■ **TASK DETAILS**: The answer must be a single number: the count of lines below that contain the string "each".

━━━ DATA EXTRACTS ━━━

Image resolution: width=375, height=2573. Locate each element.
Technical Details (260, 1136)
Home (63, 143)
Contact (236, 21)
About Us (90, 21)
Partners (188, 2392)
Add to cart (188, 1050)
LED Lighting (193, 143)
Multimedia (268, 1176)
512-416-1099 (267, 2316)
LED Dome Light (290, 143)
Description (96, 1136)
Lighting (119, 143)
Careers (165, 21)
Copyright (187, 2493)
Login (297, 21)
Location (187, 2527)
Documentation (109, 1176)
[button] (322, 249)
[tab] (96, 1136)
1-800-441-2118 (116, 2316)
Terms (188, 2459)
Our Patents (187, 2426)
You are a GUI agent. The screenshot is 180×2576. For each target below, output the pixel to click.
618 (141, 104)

━━━

■ **TASK OUTPUT**: 2